В полку хватало богатых солдат-дворян. Некоторые имели в Петербурге собственные дома, приезжали в полковой двор на роскошных экипажах с гайдуками на запятках, носили не знавшие грязи мундиры из дорогого сукна, украшали уши золотыми серьгами, а пальцы рук перстнями с переливающимися бриллиантами.

В нашем гренадерском капральстве третьей роты был только один 'богатенький Буратино' - князь Тадеуш Сердецкий, выходец из знатного польского рода. Его отец чем-то приглянулся Петру Первому, и Сердецкие на долгое время вошли в фавор. Кто-то из них служил даже при Екатерине Первой в знаменитой кавалергардской роте, при Анне Иоанновне её распустили. Самый младший - белобрысый, рослый, с капризной складкой тонких губ и огромными, похожими на веер ресницами, попал к нам.

Он делал карьеру при дворе и в полку появлялся редко. Его папа ежемесячно отваливал ротному кучу денег, и Басмецов смотрел сквозь пальцы на то, что в строю вместо Тадеуша стоит его крепостной - тоже поляк по имени Михай.

Как-то раз я в сердцах назвал Сердецкого мажором, другим гренадером это понравилось. Они подхватили и понеслось. Даже семёновцев с их 'красавчиками' заразили.

Я так увлёкся воспоминаниями, что не сразу сообразил - у ворот творится что-то неладное. Оттуда пулей летел подчасок. Он заскочил в штаб, вытащил оттуда трясущегося капитана и взволнованного Ипатова, они побежали втроём. Толстой на ходу пригрозил мне кулаком. Не зная, что и подумать, я вытянулся во фрунт и сделал фузеей на караул.

Ворота распахнулись, на полковой двор вошла многочисленная процессия с факелами.
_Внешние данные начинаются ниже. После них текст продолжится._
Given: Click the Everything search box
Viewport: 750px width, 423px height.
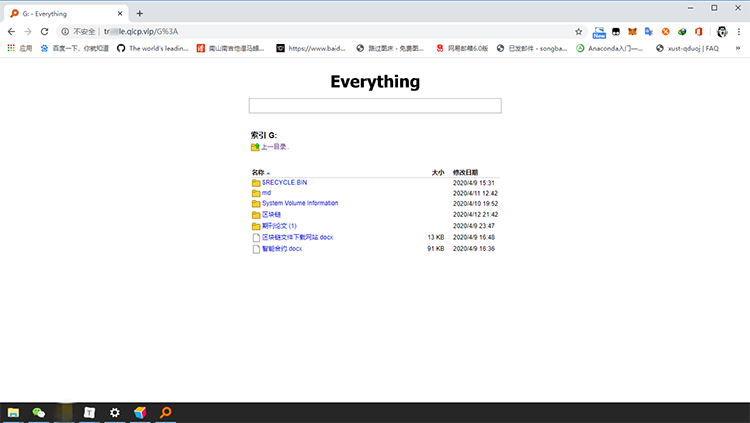Looking at the screenshot, I should [374, 106].
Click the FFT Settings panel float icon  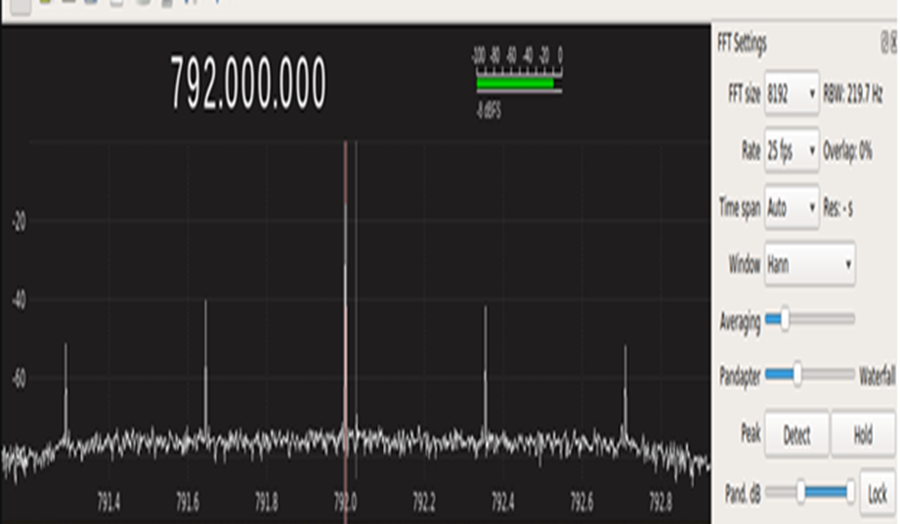pos(885,42)

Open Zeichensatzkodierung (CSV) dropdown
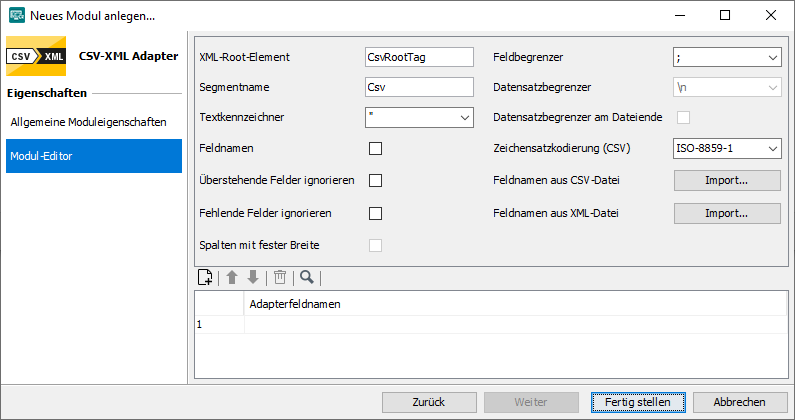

От набившегося народа враз сделалось тесно, как на торжке в базарный день. Впереди всех шагала высокая полная женщина с гордо поднятой головой. По бокам её сопровождали двое в роскошных одеяниях. Одного я узнал сразу - это был Густав Бирон. Он что-то говорил женщине на ухо, та слушала его внимательно, одобрительно кивая. Второй уступал Густаву ростом, но в его внешности были общие черты с подполковником. Любой мог без труда распознать в них родственников.

'Фаворит пожаловал', - без труда догадался я. Братья есть братья, кровное родство даёт о себе знать.

Процессия направилась в сторону штаба. Внезапно, женщина остановилась и подошла ко мне. Я замер, перестал дышать. Сама императрица Анна Иоанновна обратила на меня внимание.

- Кто этот Голиаф? - в голосе царицы слышалась отдышка, однако смотрела она с нескрываемым интересом.

- О, я его знаю, ваше величество. Это гренадер третьей роты фон Гофен, - пояснил подполковник.

- Он из Пруссии?

- Нет, ваше величество, из Курляндии. Мы земляки.

- Вот как, - императрица загадочно улыбнулась. - Выходит не перевелись ещё в герцогстве могучие телом богатыри. И давно он служит?

- Несколько месяцев, ваше величество.

- И как служит? Достаточно ли расторопен, знает ли артикулы и экзерциции воинские.

Густав посмотрел на Толстого. Капитан пожал плечами:

- Вот капрал его, Ипатов. Он знает.

- Говори, - приказал Бирон Ипатову.

- Слушаюсь, ваше высокоблагородие, - чётко отрапортовал тот:

- Гренадер сей весьма прилежный, хучь и недавно в роте, но уже на хорошем счету. Толков, исполнителен, смекалист.

- Более того, - вмешался Бирон, - по прибытии в Россию он вступился за поручика Измайловского полка Месснера, скрестив шпаги со злодеями.

Анна Иоанновна удивлённо подняла брови.

- При ближайшей баллотировке непременно дайте ему чин капрала, - велела она и снова зашагала к штабу.

Густав на мгновение задержался, склонился в мою сторону и тихо произнёс:

- А ты молодец. Понравился государыне. Смотри, как бы тебя не съели.